Kelapa sawit terus dilemahkan melalui serangan kampanye hitam yang bergelombang dan sistematis. Ada campur tangan mantan legislator Negeri Paman Sam.
“Kita harus waspada. Kelapa sawit diserang kampanye hitam dengan isu yang mengada-ada dan berlebihan,” pesan Dr.Tungkot Sipayung, Direktur Eksekutif Palm Oil Agribusiness Strategic Policy Institute (PASPI).
Tungkot Sipayung, menjelaskan bahwa kampanye hitam kepada komoditas alam seperti sawit dan produk kehutanan di Indonesia sudah berlangsung semenjak 1980-an, ketika perkebunan dan kehutanan mulai berkembang. Seperti contoh sawit, ada kekhawatiran produsen minyak nabati non sawit seperti minyak kedelai dan bunga matahari yang sulit bersaing dengan produktivitas minyak sawit.
Lalu apa tujuan dari gelombang kampanye hitam sawit ini? Jawabannya adalah pelemahan daya saing. Dijelaskan Tungkot bahwa tekanan kampanye hitam kepada daya saing komoditas-komoditas unggulan ditujukan untuk aspek selera/permintaan dan biaya pokok produksi.”Harus diingat faktor selera masyarakat dan biaya pokok produksi ini menjadi jantung daya saing. Kampanye hitam berupaya menghantam melalui dua faktor tadi,” paparnya.
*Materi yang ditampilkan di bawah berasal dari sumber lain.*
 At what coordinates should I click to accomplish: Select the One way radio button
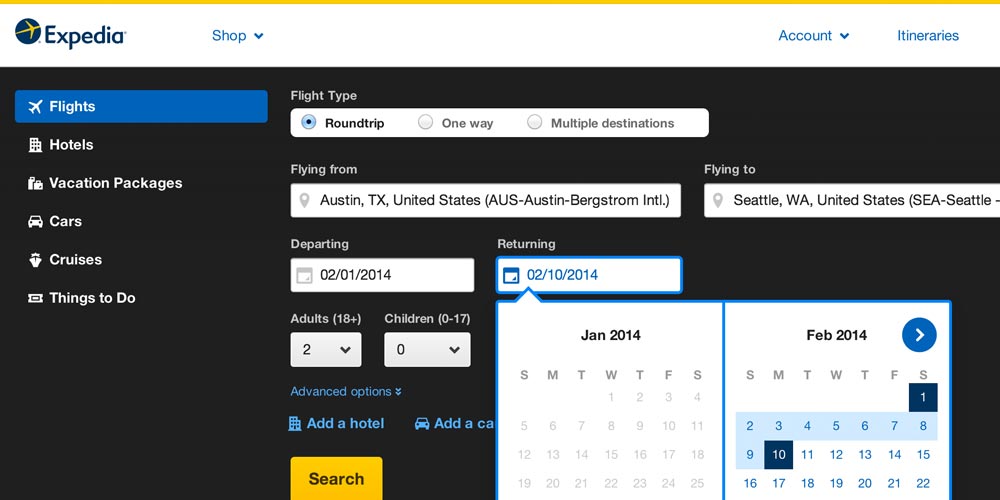pos(426,123)
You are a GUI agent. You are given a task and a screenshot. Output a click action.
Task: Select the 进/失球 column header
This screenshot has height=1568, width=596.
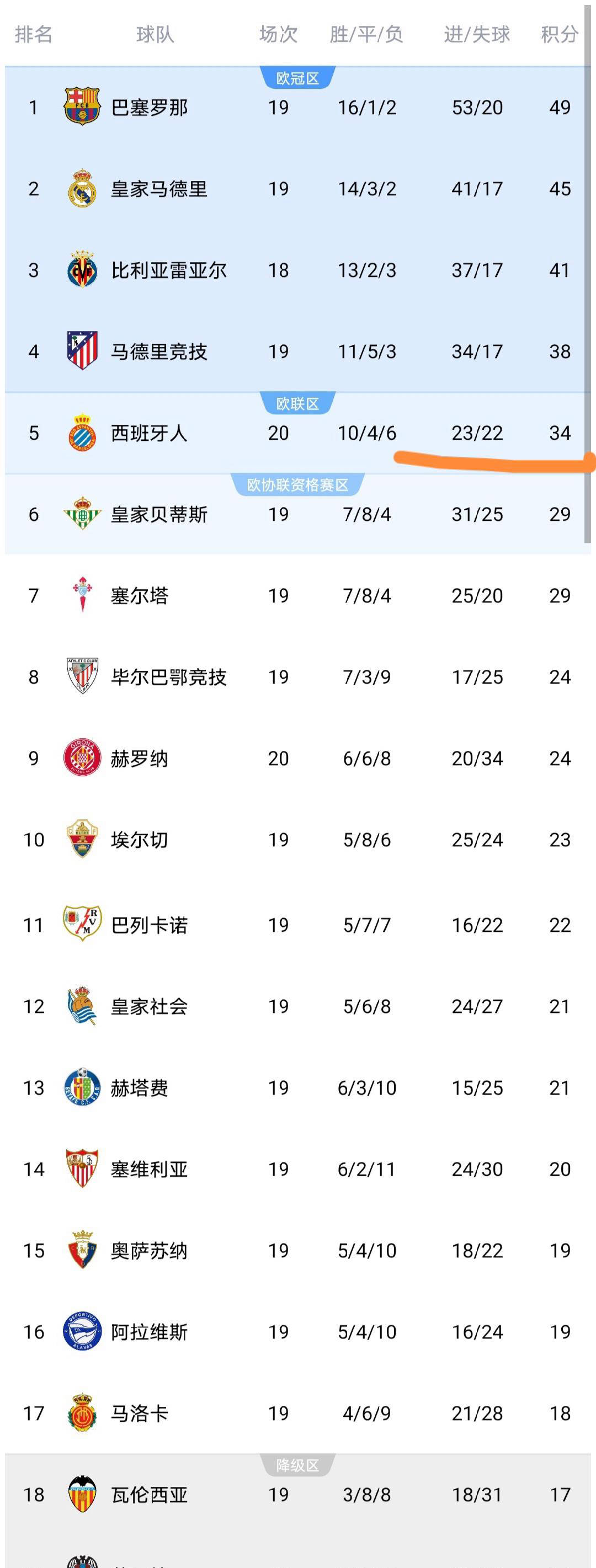477,34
Menurutnya, pola dan isu kampanye hitam berupaya mempengaruhi perilaku orang supaya tidak lagi menggunakan komoditas alam yang merupakan salah satu kekayaan alam Indonesia. Kampanye ini membidik negara-negara konsumen seperti di Eropa, Tiongkok, dan India.
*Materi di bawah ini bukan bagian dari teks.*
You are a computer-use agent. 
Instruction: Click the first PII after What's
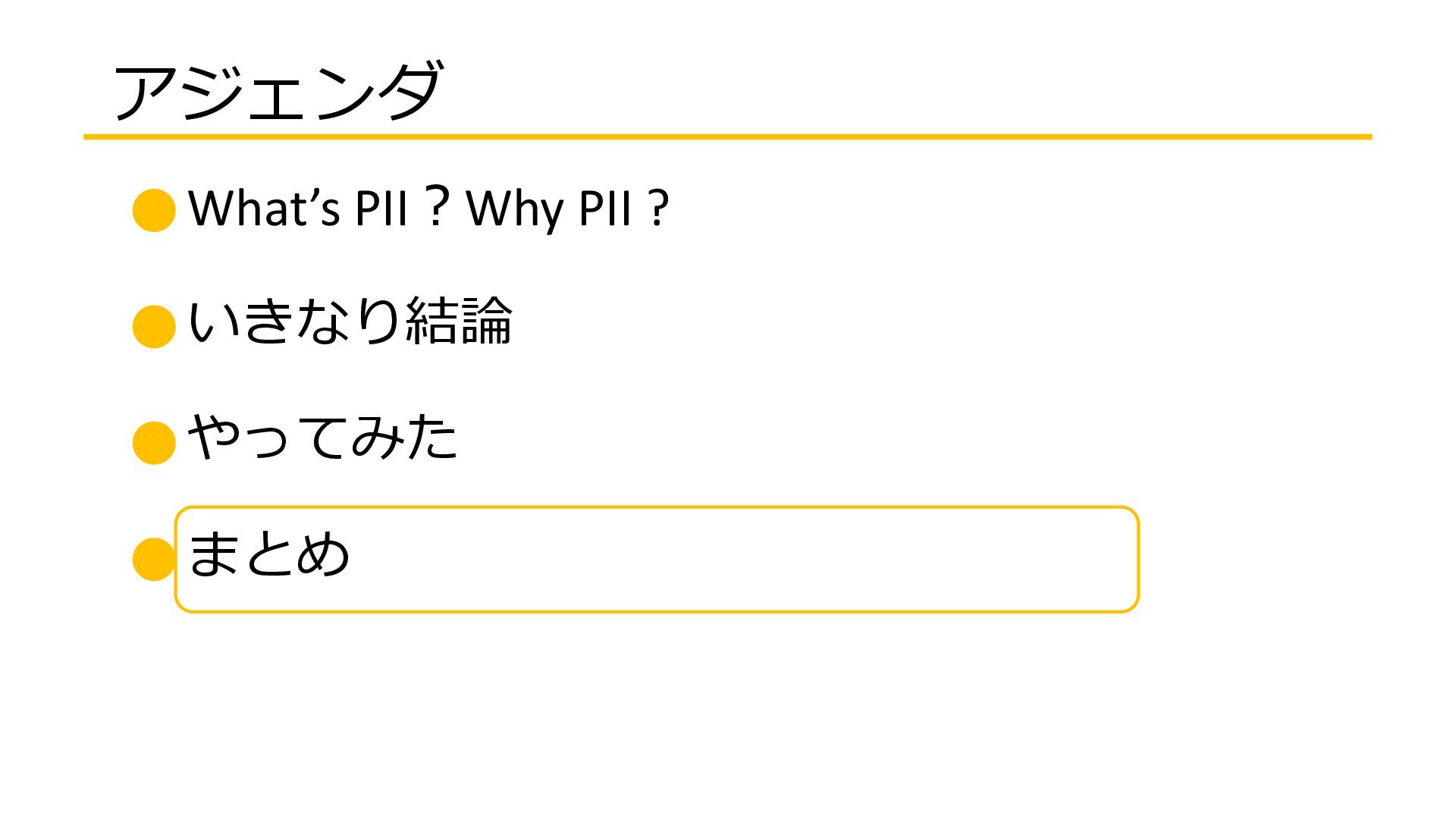click(382, 207)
Untuk mengubah selera orang terhadap sawit misalkan, dikatakan Tungkot, dimunculkan kampanye palm oil free (bebas minyak sawit) di sejumlah produk makanan. Kampanye hitam ini didukung beragam isu yang memojokkan kelapa sawit seperti merusak ekosistem lingkungan, pembakaran secara masif hingga isu eksploitasi masyarakat lokal.
“Dalam jangka pendek, kampanye hitam terhadap sawit belum terasa. Namun, kita melihat jangka panjangnya. Jika dibiarkan saja, masyarakat bisa enggan gunakan sawit. Kalau sudah ditinggalkan, sangat sulit untuk mengajak orang kembali,” ujarTungkot Sipayung.
Berikutnya adalah biaya pokok produksi akan meningkat sebagai dampak kampanye hitam. Tungkot Sipayung menguraikan sejumlah NGO memaksakan tuntutan kepada perusahaan dengan kedok isu lingkungan dan sosial. Tuntutan ini dikemas sangat rapi dengan alasan prinsip sustainability. Pada hal, kewajiban menjalankan tuntutan ini membuat biaya pokok produksi bertambah.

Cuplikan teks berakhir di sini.